According to national statistics, about six million older adults are abused each year. That amounts to almost one of every ten adults over the age of 60 who have been physically, sexually, emotionally or financially exploited. If you are a caregiver to an older adult, be alert to someone in their home, in their community or on staff in their nursing home who may be an abuser. The statistics suggest that nearly two thirds of the reported cases of elder abuse are instances of an adult child or spouse of the older person who is the abuser. How do you know if your older loved one is being abused?
The challenge in spotting abuse is that abuse can take any number of forms. At the most general level, look for changes in your older adult’s personality or behavior, especially their tendency to argue, their tension or irritability. Regarding the specific signs of specific types of abuse:
- Emotional abuse – Behavior that can be mistaken for dementia like mumbling, thumb-sucking or rocking actually are self-soothing behaviors of an abused elder. Look closely to the dynamic between the elder and any caregiver who seems belittling or minimizing to the elder.
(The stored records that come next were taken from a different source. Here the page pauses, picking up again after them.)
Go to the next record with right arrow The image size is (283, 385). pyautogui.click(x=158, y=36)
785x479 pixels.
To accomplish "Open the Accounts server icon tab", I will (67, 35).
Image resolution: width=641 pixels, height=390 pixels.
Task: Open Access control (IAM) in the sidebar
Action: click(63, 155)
- Physical abuse – Look for bruises, abrasions or welts, especially if they are on both sides of the body which suggest some kind of external restraint. Be wary of explanations of bruises or broken bones being the result of the elder’s falls or clumsiness. Be on the lookout for the caregiver who seems never to be out of ear shot, suggesting a fear of being discovered. You may also see torn clothing, broken glasses or other signs of physical excesses.
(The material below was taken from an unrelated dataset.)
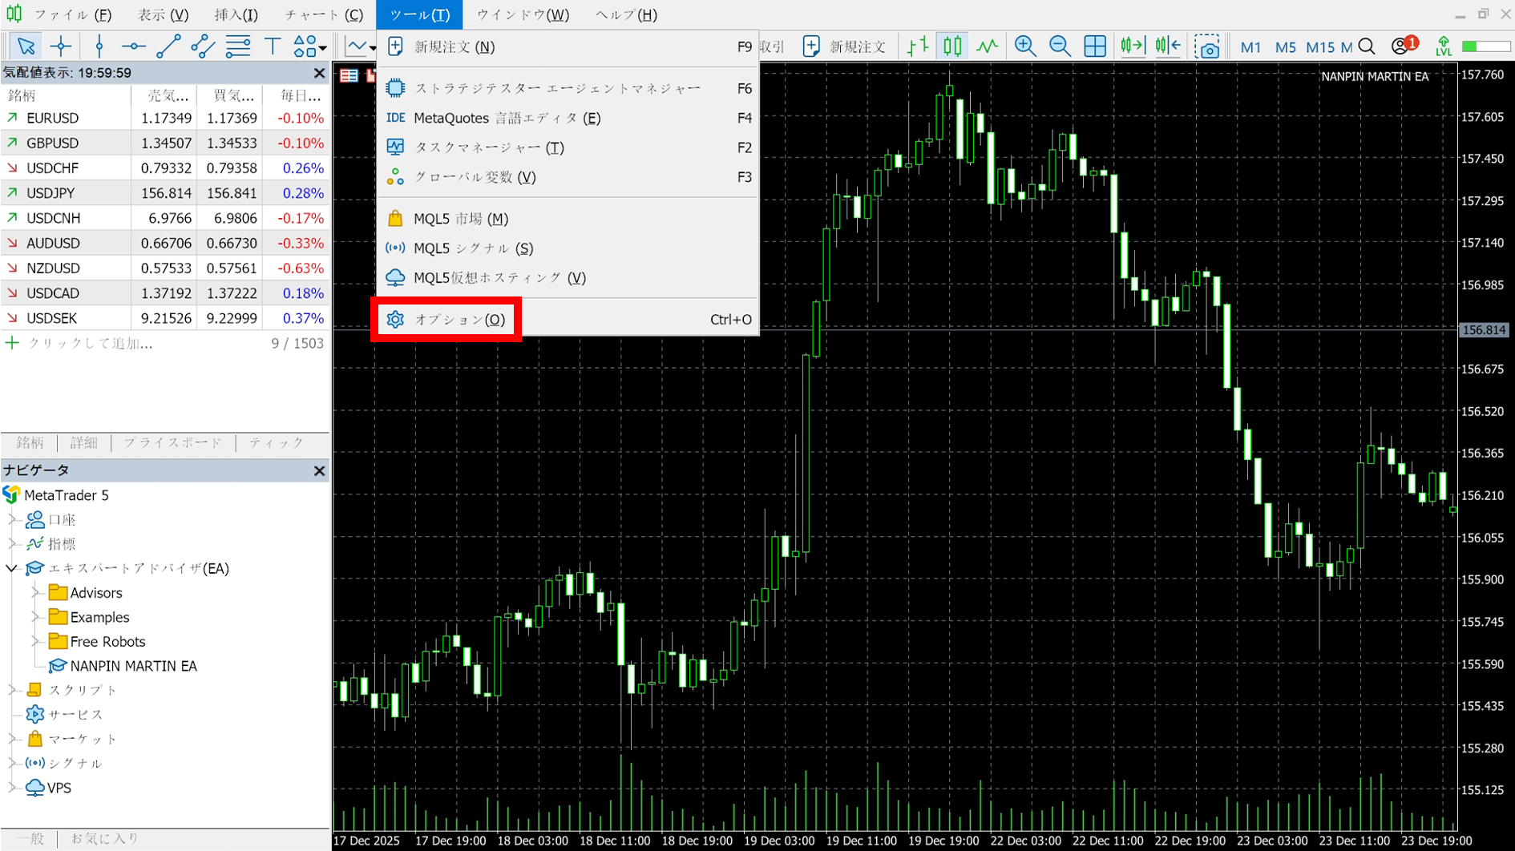This screenshot has height=851, width=1515.
Task: Toggle chart auto scroll button
Action: point(1132,46)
- Sexual abuse – Be wary if your loved one’s front door being unlocked or other signs that they are not secure in their house or apartment. More important are the signs of bruising around their genitals or breasts or vaginal or anal bleeding. As with more general physical abuse, be suspicious of torn or bloody clothing, especially undergarments.
- Financial abuse – First, appreciate that if an older adult has been defrauded by one of the many internet or telephone exploiters, they may be ashamed to admit it. Look for large withdrawals or checks or charges and the purchase of unnecessary services or goods. Be suspicious of changes in wills or titles for property and cars. Be aware of any cash, jewelry, artwork or other valuables that suddenly go missing.
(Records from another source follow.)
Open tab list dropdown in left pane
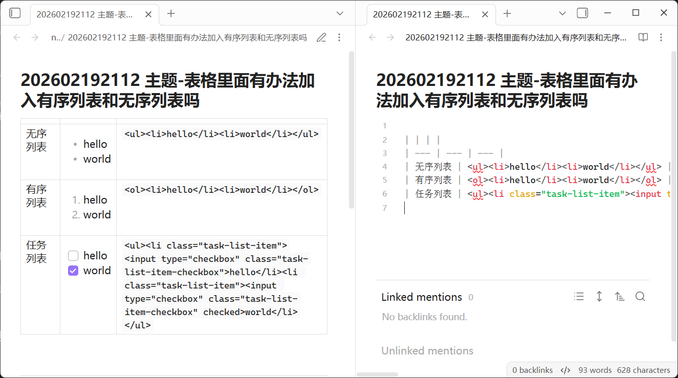Viewport: 678px width, 378px height. (340, 14)
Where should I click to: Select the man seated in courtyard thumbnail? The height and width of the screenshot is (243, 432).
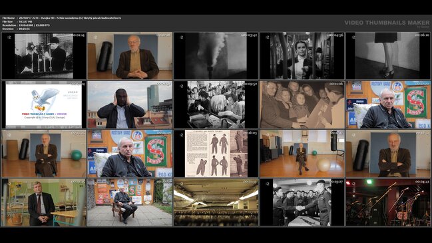[x=130, y=202]
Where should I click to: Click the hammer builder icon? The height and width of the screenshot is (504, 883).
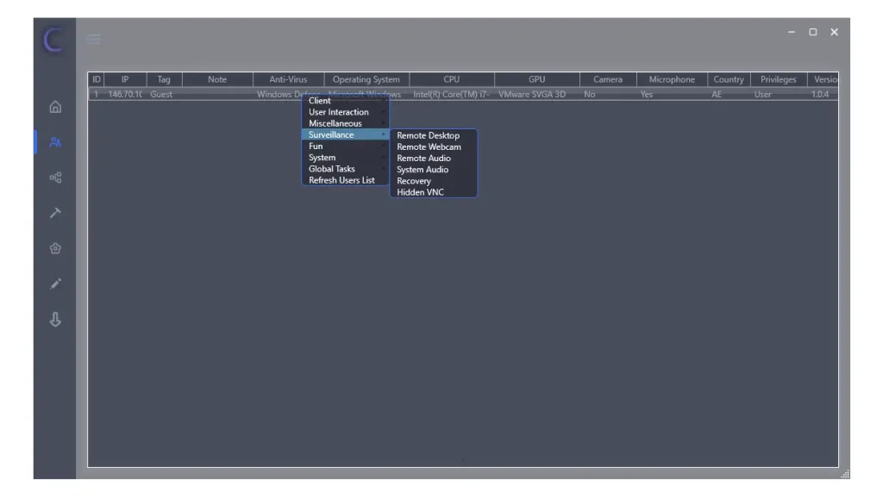coord(55,213)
- Neglect – Neglect can be self-inflicted or imposed by a third party. Be sensitive to signs they are not eating or drinking sufficiently or if they are poorly or insufficiently clothed. Let your nose lead the way; are they not bathed regularly, or are soiled adult diapers or garbage accumulating?
We have only scratched the surface, but it comes down to being aware of any changes for the worse. If you are a distance caregiver and cannot be present, engage someone local who can be your eyes and ears (and nose).
Charlotte Bishop is a Geriatric Care Manager and founder of Creative Case Management, certified professionals who are geriatric advocates, resources, counselors and friends to older adults and their families in metropolitan Chicago. Please email your questions to firstname.lastname@example.org.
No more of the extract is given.